WHAT YOU ARE ASKED TO DO =>
In the records below, find the line containing "Task: Open the Application card kebab menu" and return it together with every later line, exactly as written; pictures are to be omitted.
=== Section Start ===
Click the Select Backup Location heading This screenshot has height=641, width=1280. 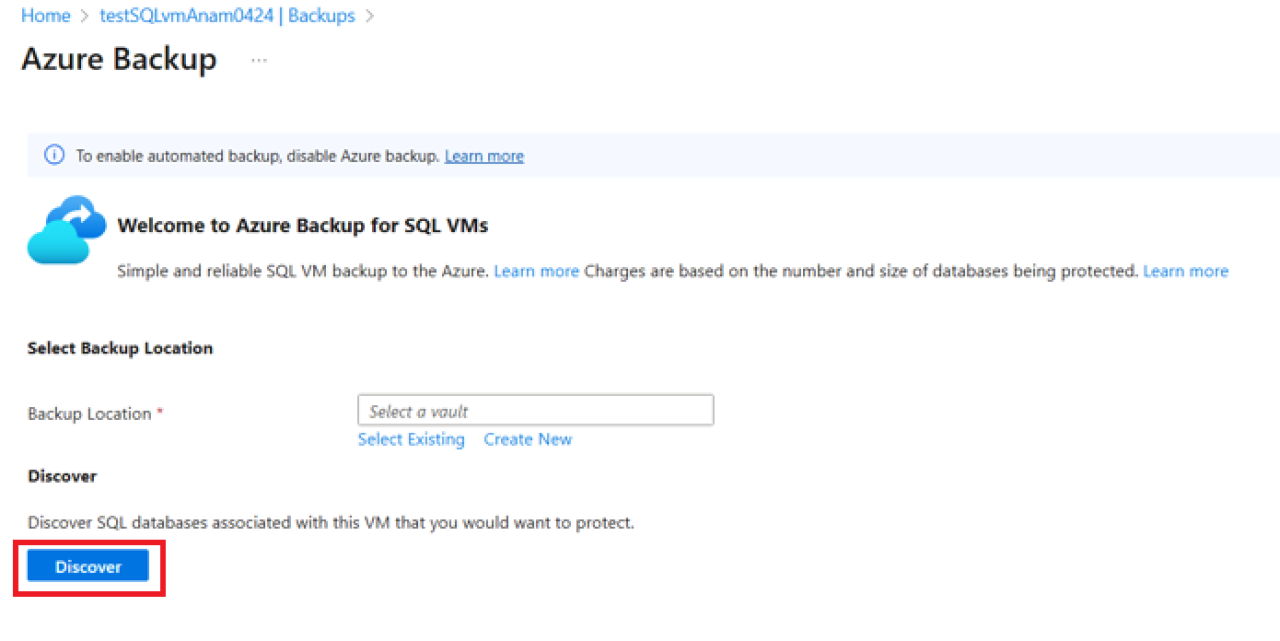(x=120, y=349)
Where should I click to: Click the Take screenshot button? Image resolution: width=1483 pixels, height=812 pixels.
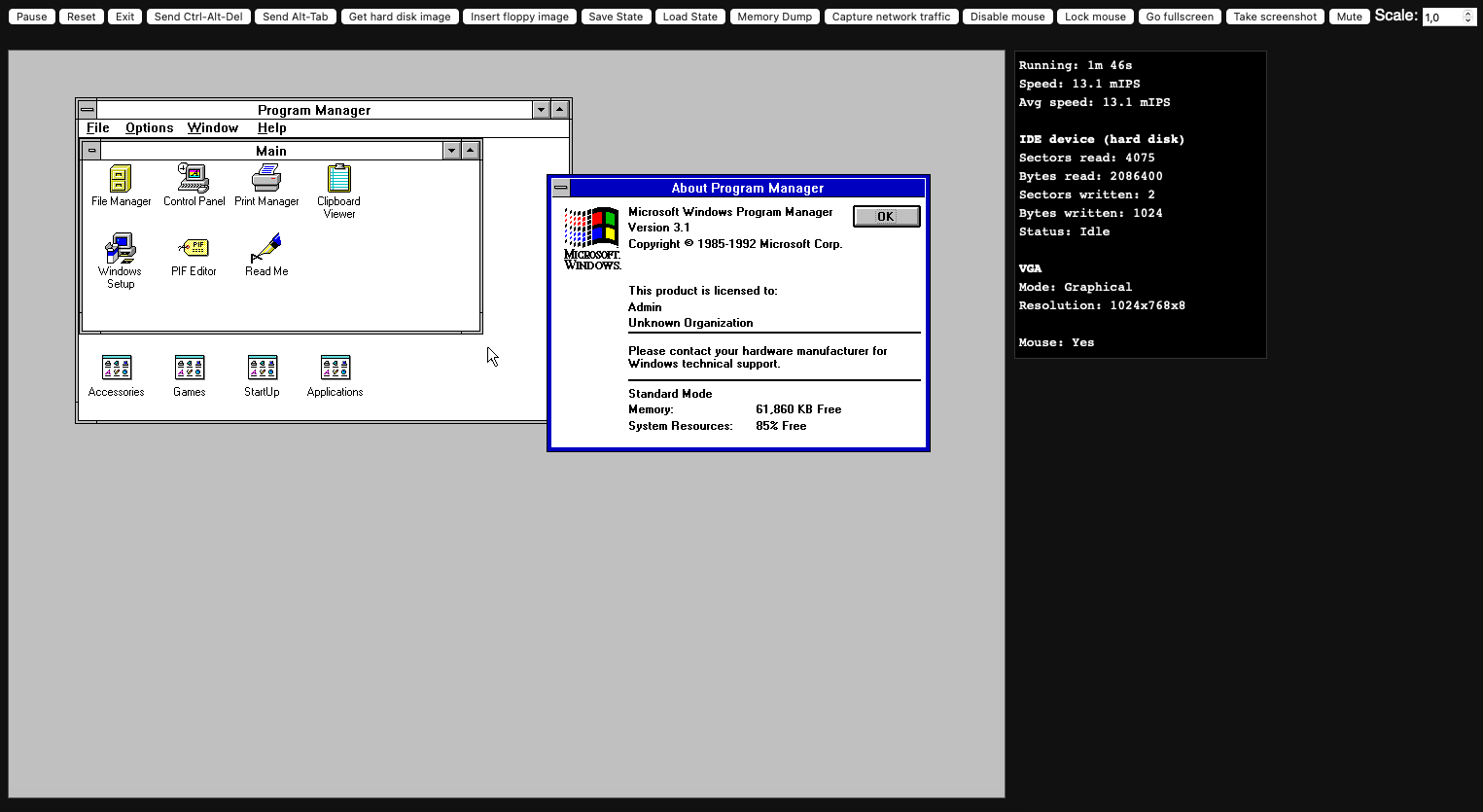point(1274,17)
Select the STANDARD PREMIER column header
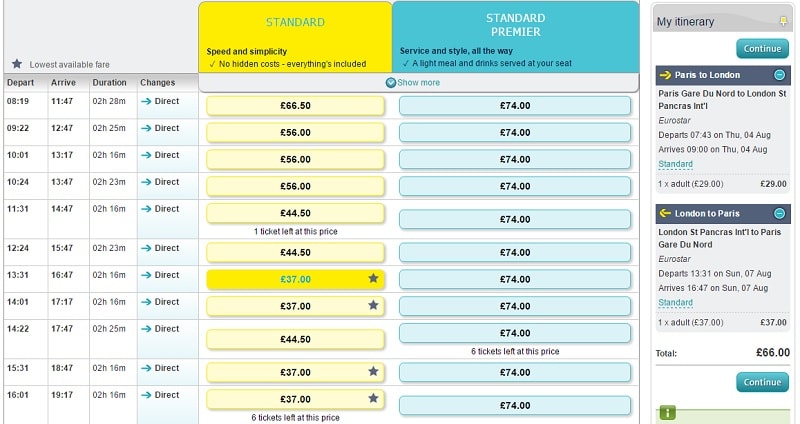This screenshot has height=424, width=800. [x=515, y=37]
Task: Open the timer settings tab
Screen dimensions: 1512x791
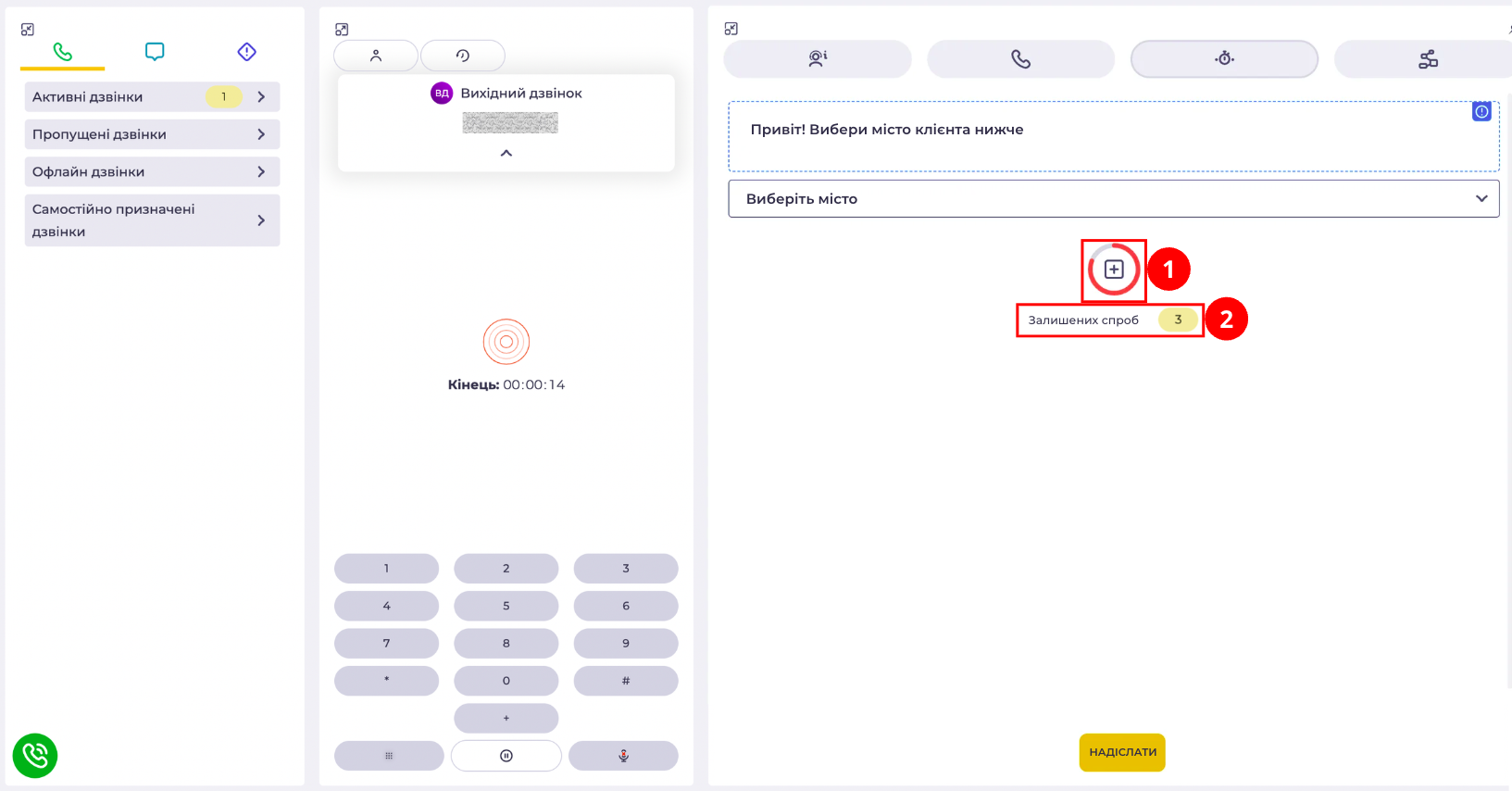Action: point(1224,59)
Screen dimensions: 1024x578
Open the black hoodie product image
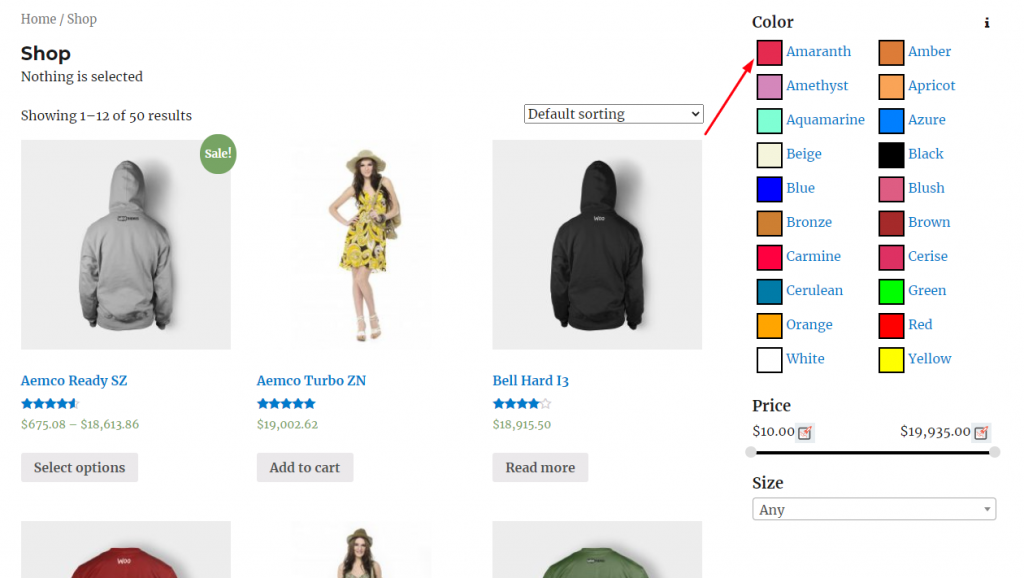pos(597,244)
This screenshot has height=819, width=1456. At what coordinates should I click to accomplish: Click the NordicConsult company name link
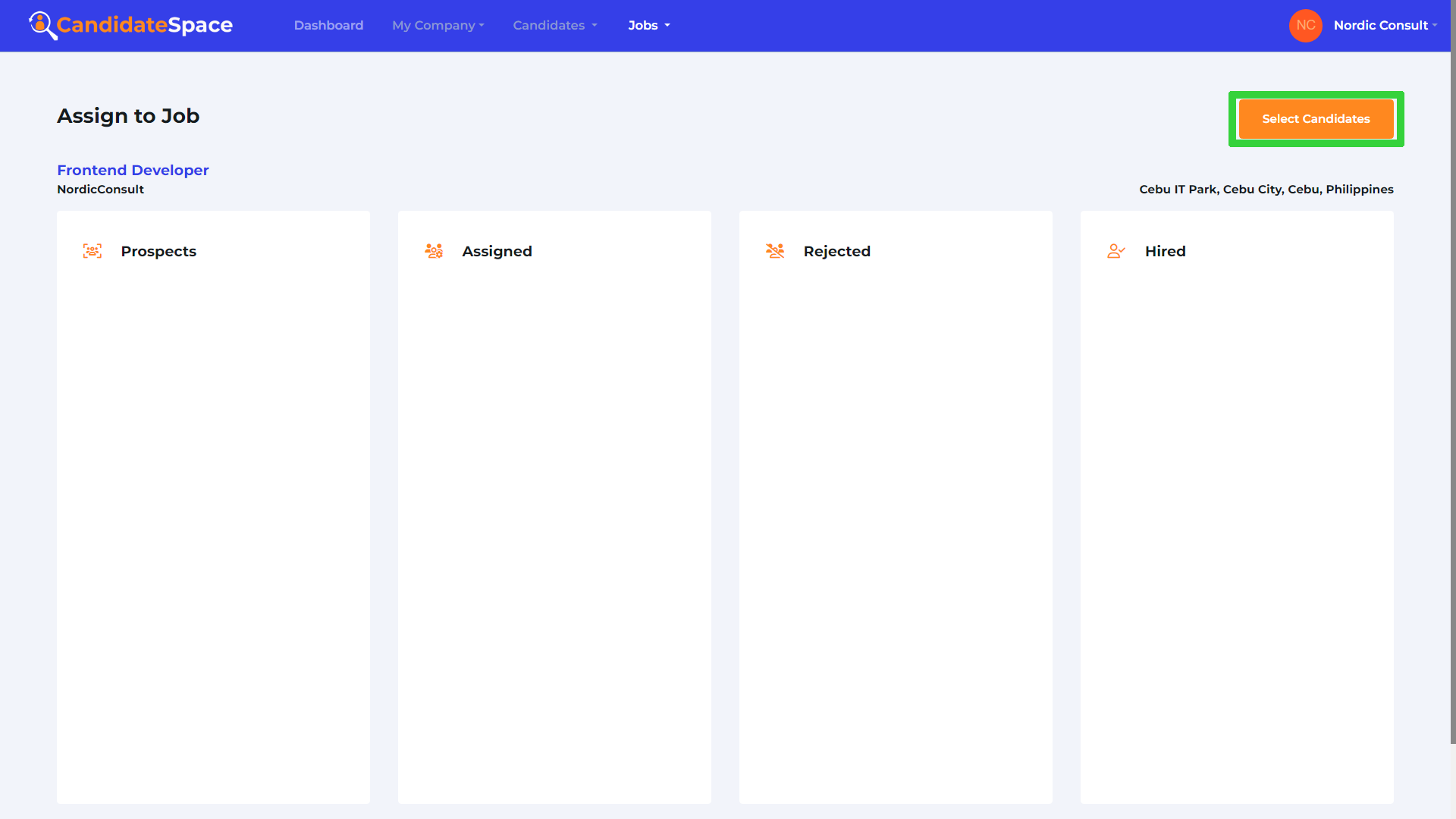101,190
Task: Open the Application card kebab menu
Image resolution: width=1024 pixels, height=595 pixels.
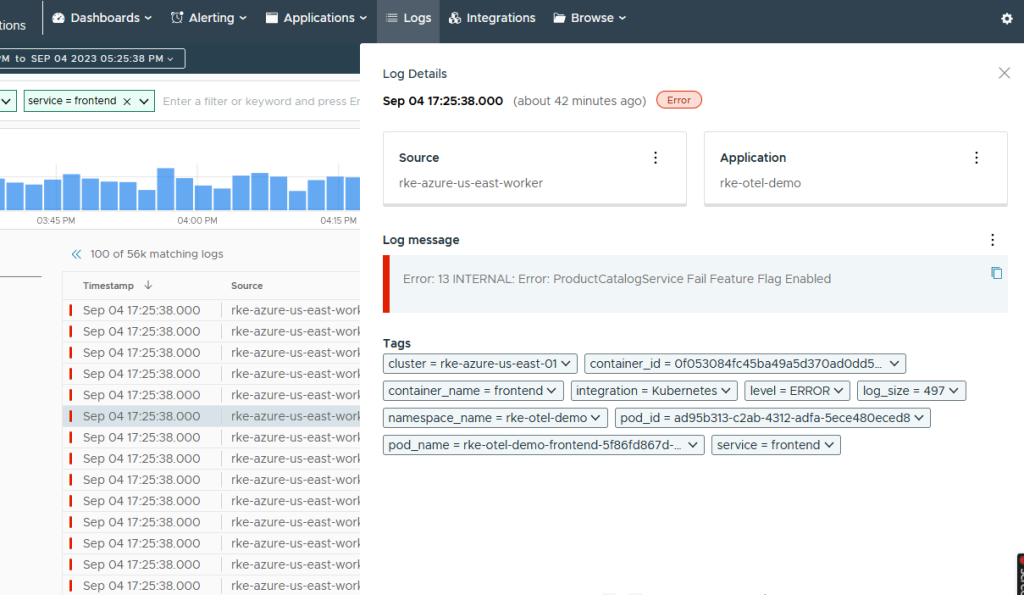Action: click(x=977, y=158)
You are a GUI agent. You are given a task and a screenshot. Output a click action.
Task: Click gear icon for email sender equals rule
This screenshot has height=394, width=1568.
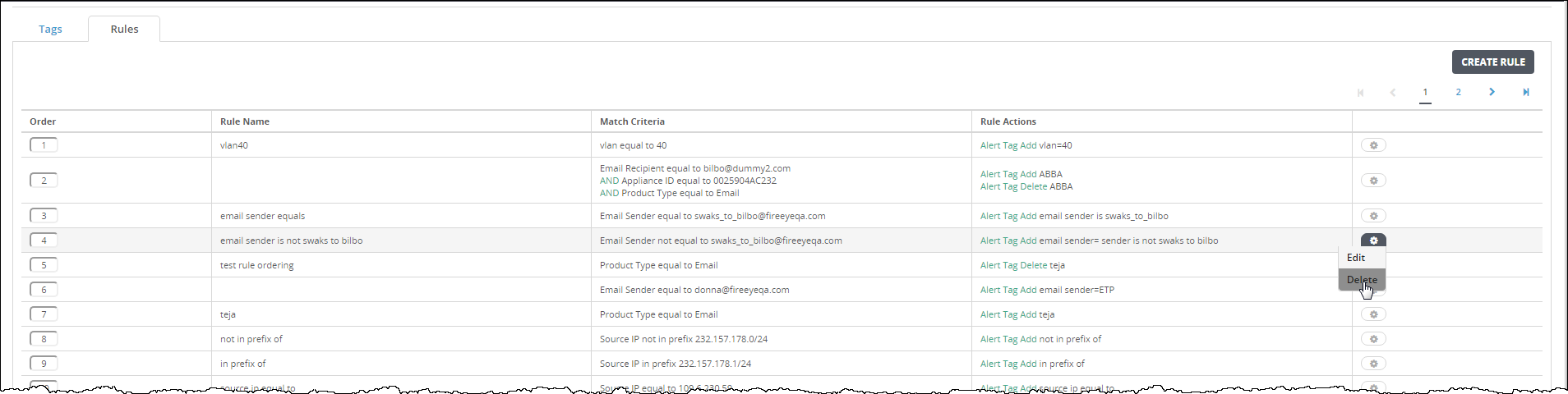point(1373,216)
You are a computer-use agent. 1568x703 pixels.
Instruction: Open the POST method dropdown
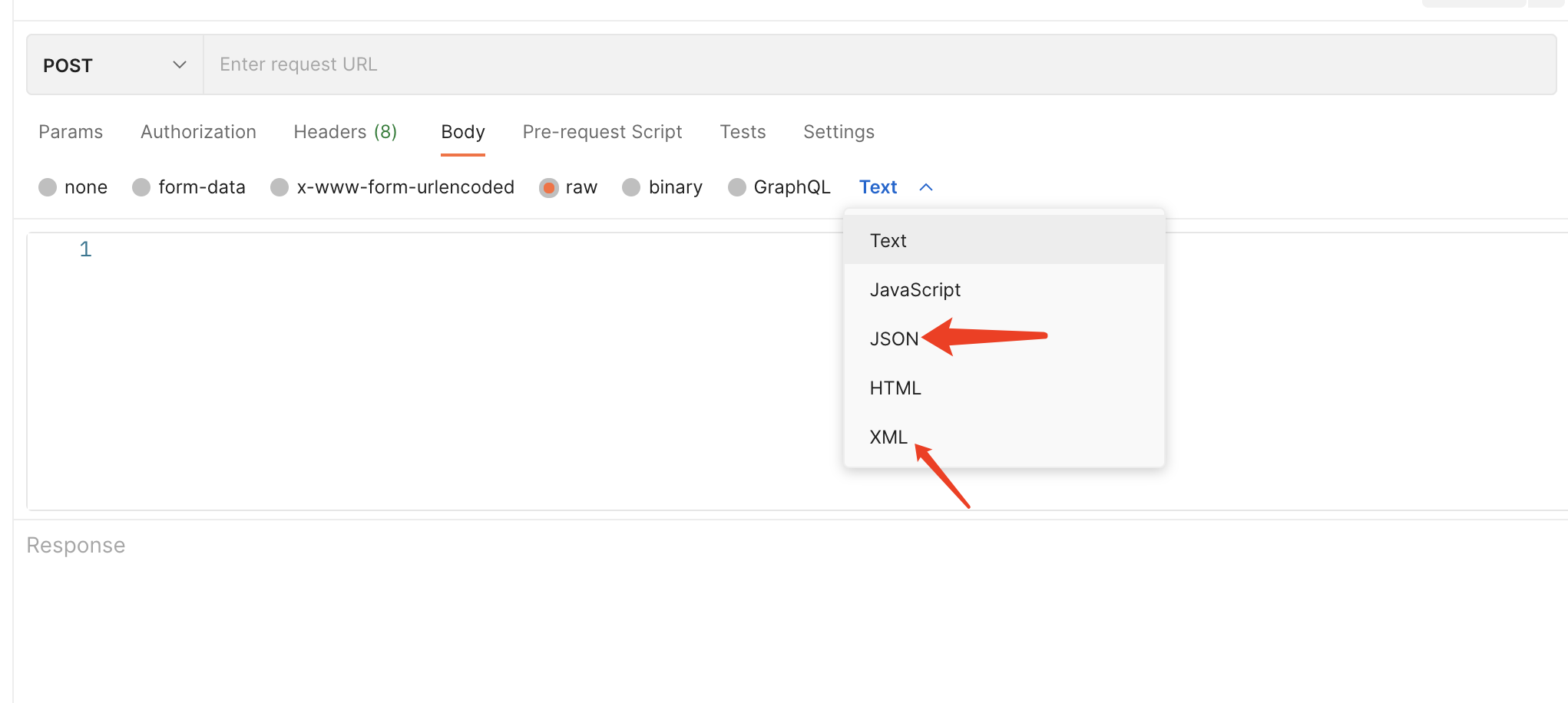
=== Section End ===
RESULT OF THE EXERCISE =>
Task: Open the Application card kebab menu
Image resolution: width=1024 pixels, height=595 pixels.
Action: click(x=977, y=158)
You are a GUI agent. You are given a task and a screenshot. Output a click action.
Task: Click gear icon for email sender equals rule
This screenshot has height=394, width=1568.
point(1373,216)
You are a computer-use agent. 1568x703 pixels.
Instruction: Open the POST method dropdown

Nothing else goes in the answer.